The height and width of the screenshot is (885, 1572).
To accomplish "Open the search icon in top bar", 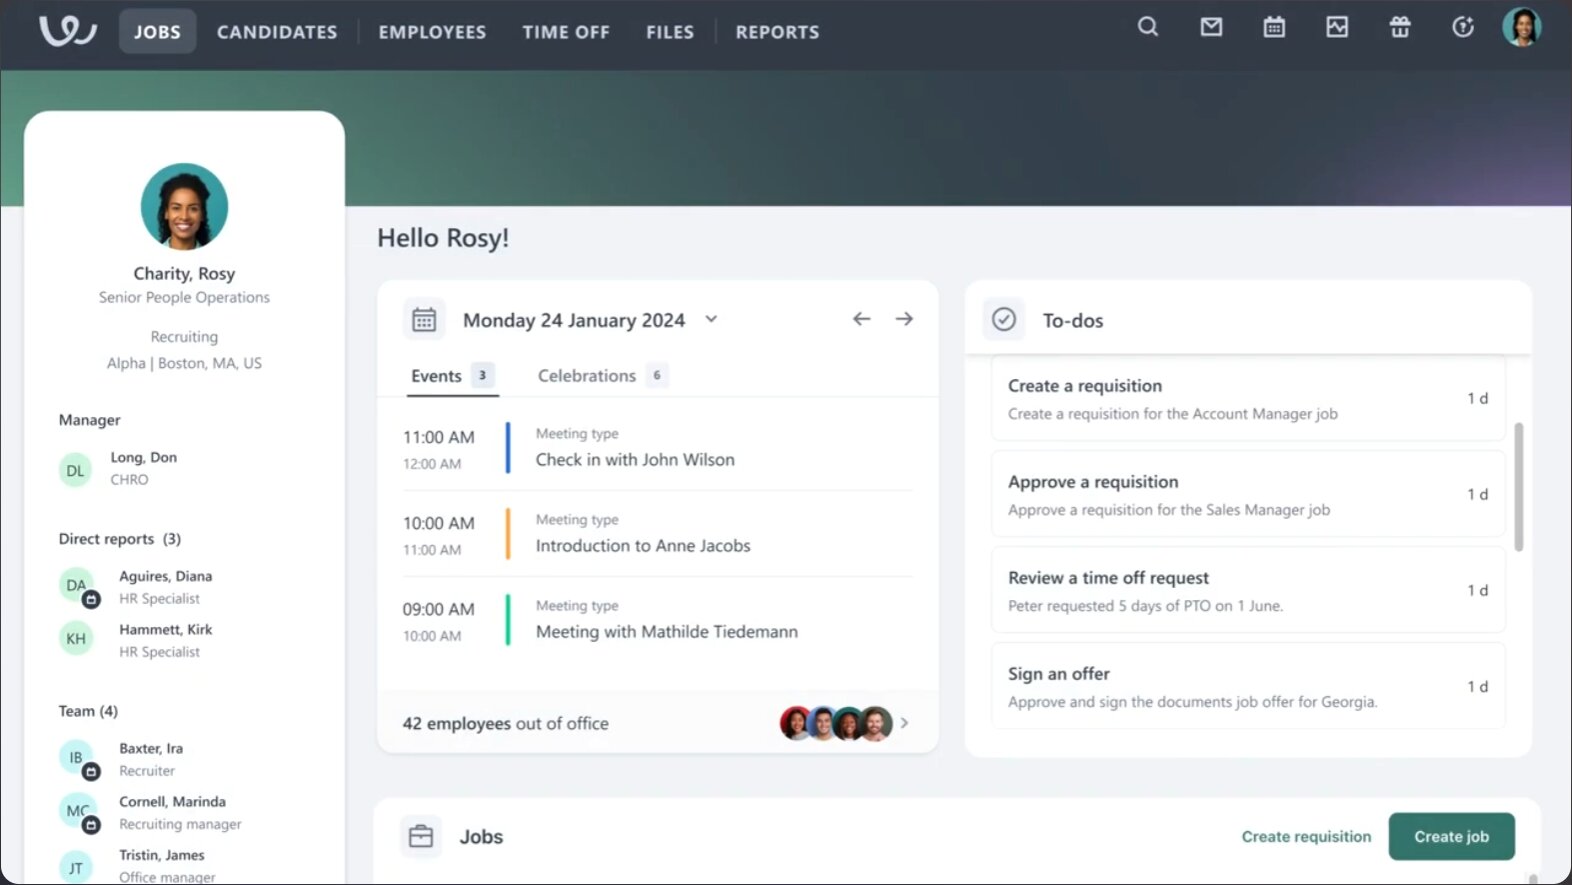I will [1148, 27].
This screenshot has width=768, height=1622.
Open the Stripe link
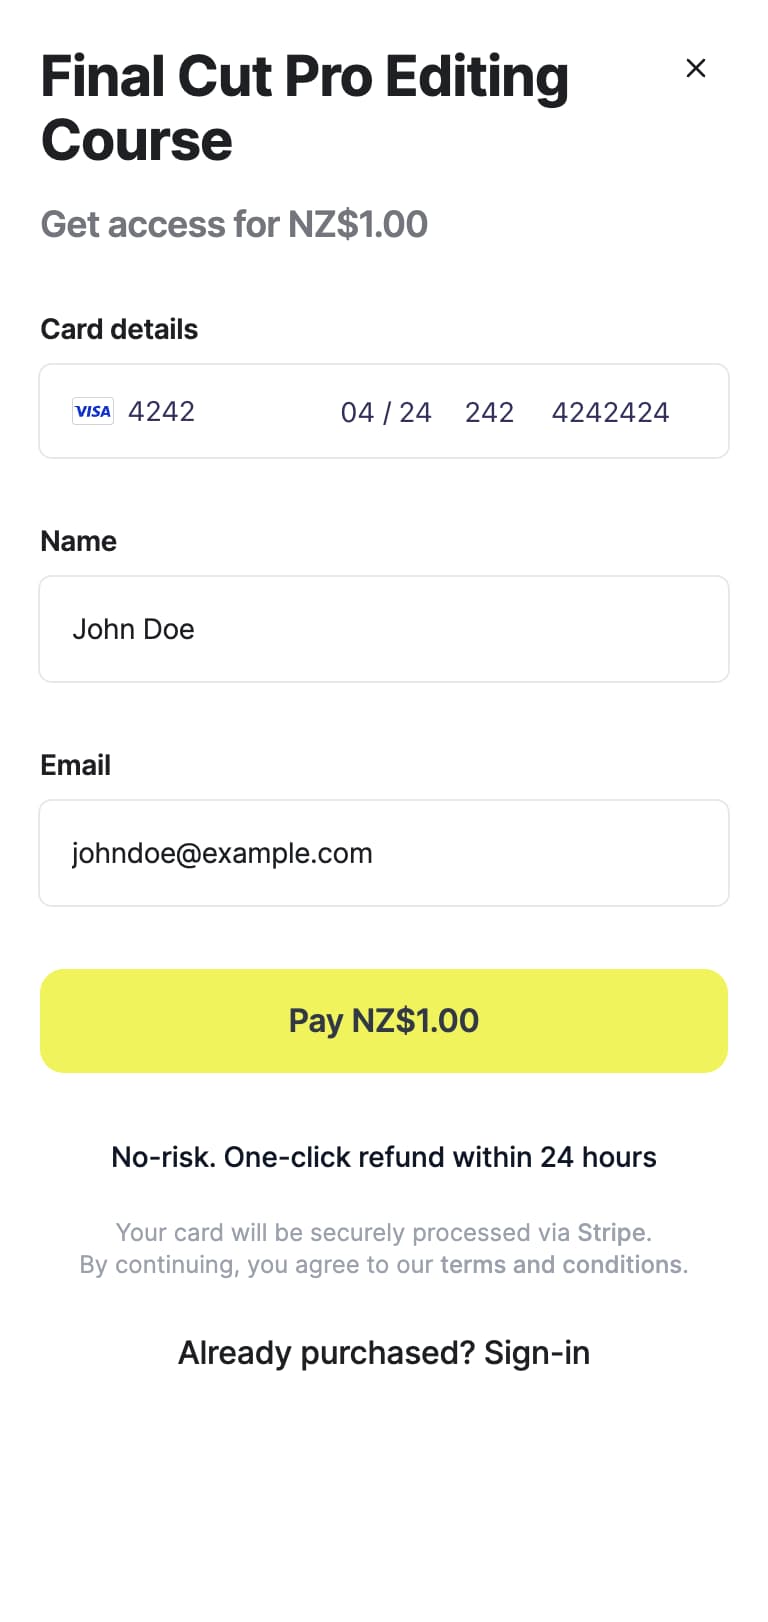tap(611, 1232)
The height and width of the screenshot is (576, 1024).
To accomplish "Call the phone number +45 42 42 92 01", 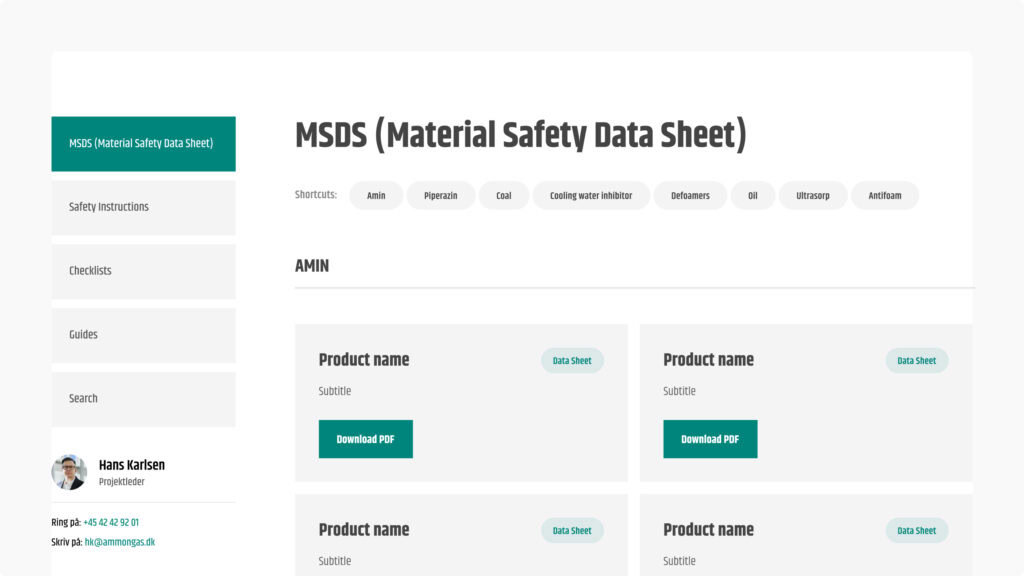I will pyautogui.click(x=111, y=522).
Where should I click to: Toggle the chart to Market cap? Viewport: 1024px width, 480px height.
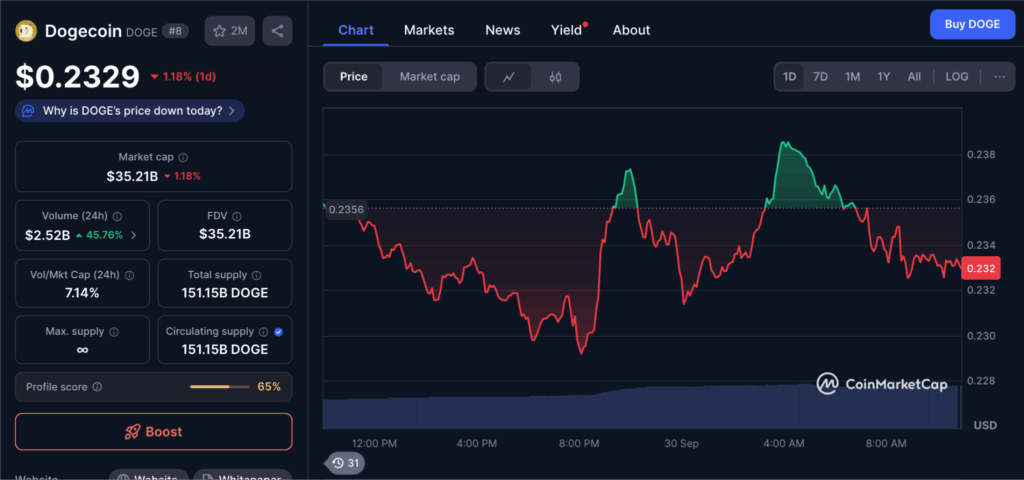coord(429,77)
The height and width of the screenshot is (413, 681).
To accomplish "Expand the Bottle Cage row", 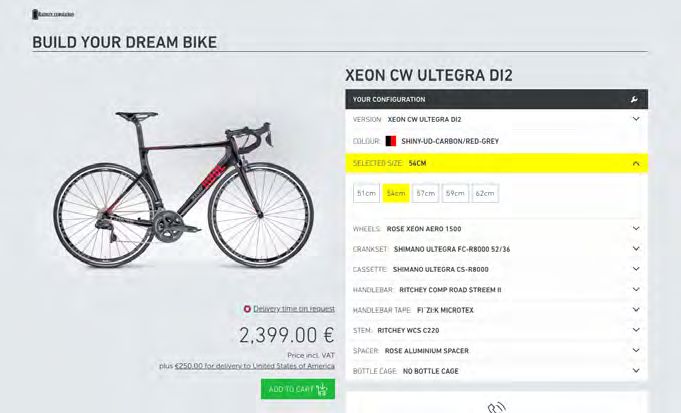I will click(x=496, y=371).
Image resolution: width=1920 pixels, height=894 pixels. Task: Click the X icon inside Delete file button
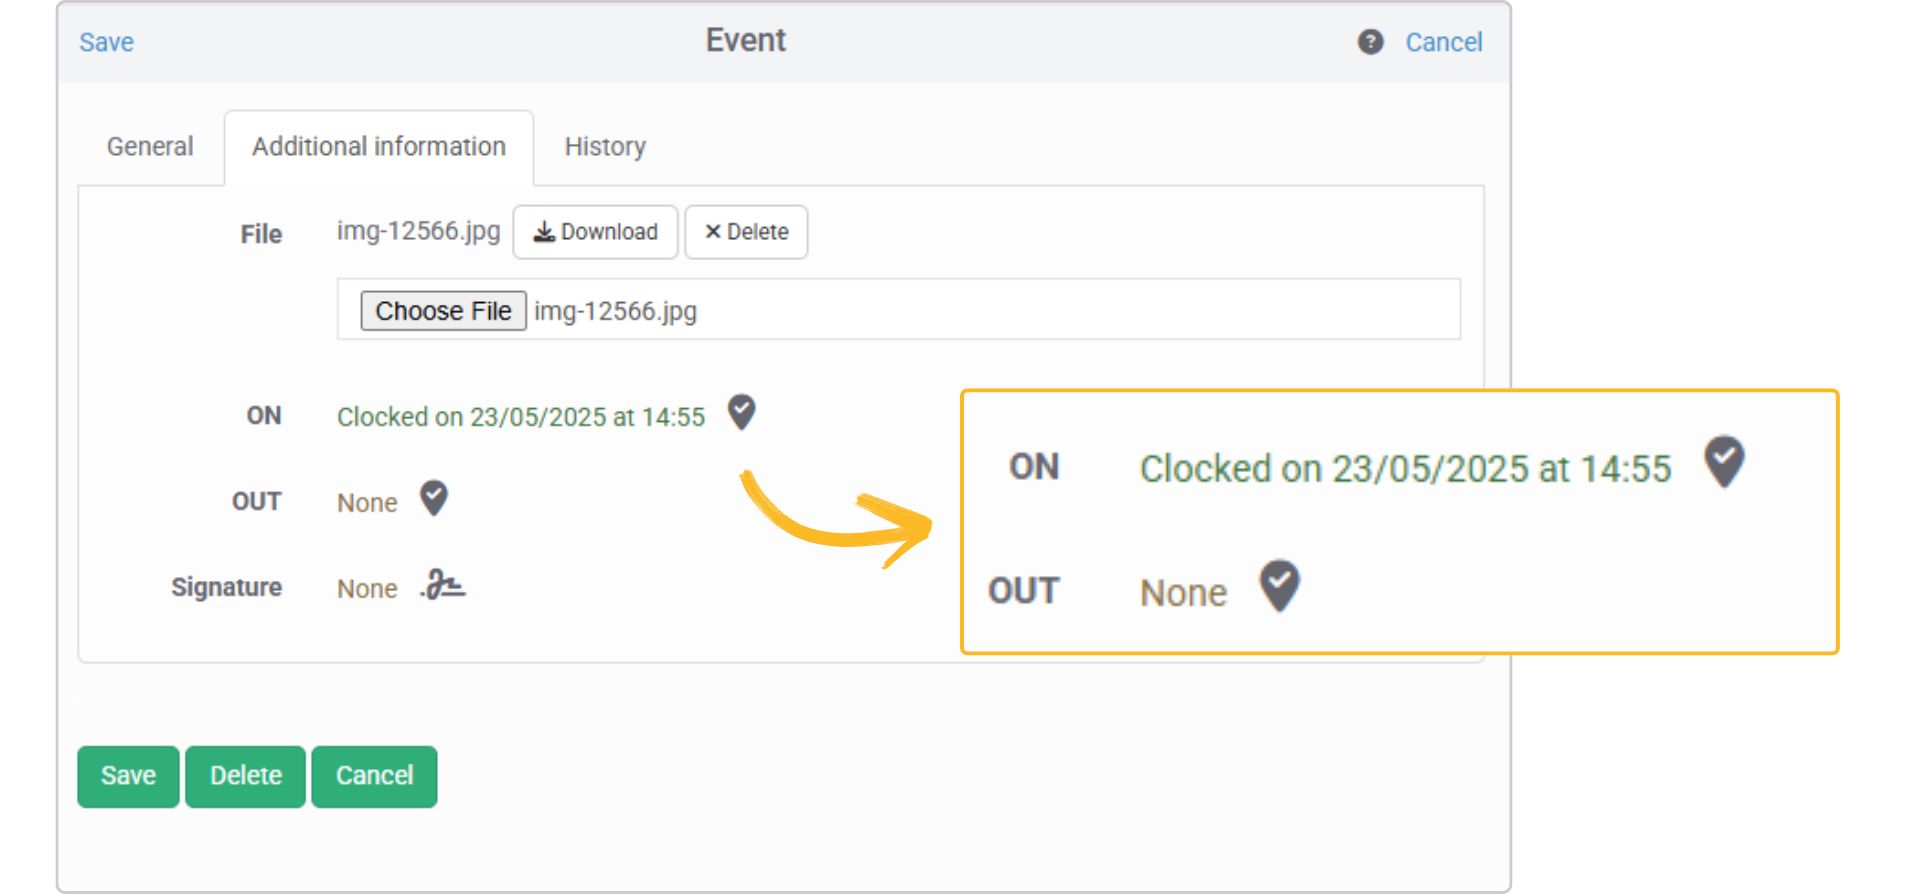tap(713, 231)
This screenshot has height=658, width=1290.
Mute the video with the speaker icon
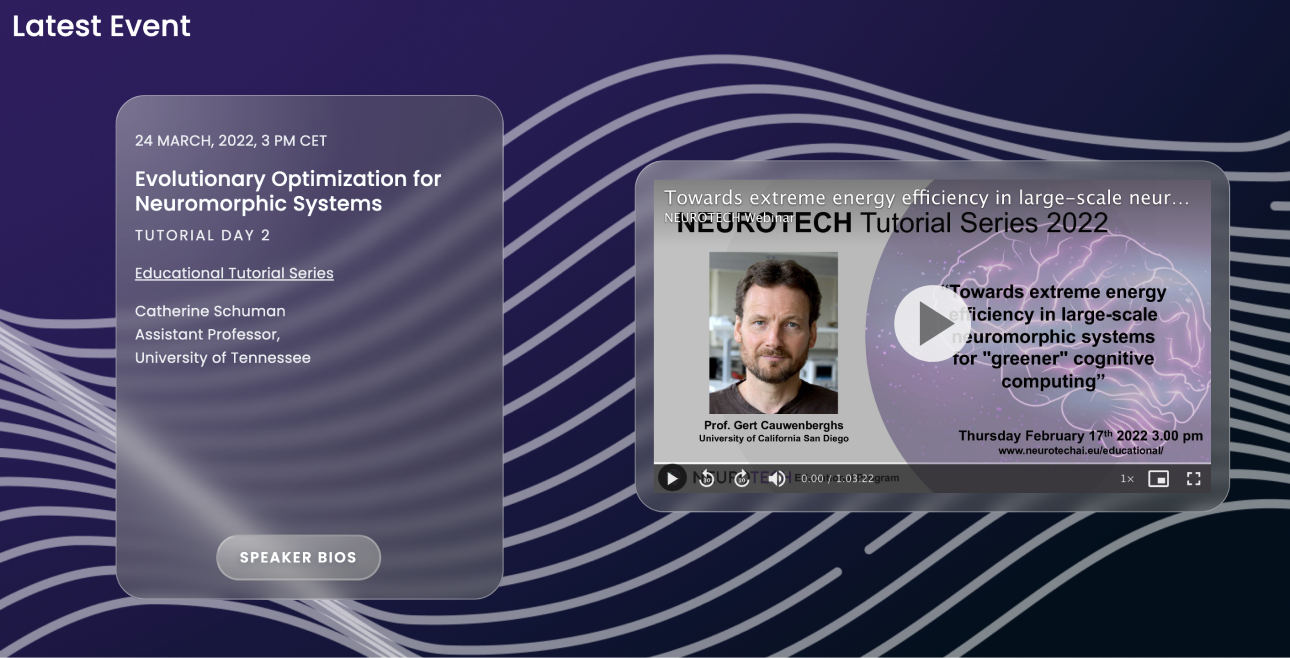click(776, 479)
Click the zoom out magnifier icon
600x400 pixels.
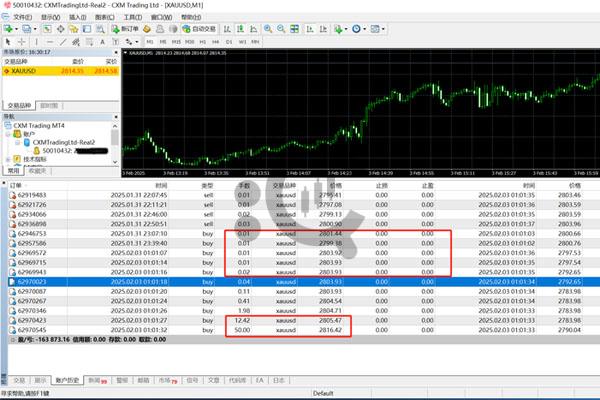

:::::

▸ **What the exercise asks**
Search term "This": return each line of the data that contains it.

▸ **Problem solution**
This screenshot has width=768, height=1622.
This screenshot has height=658, width=1290.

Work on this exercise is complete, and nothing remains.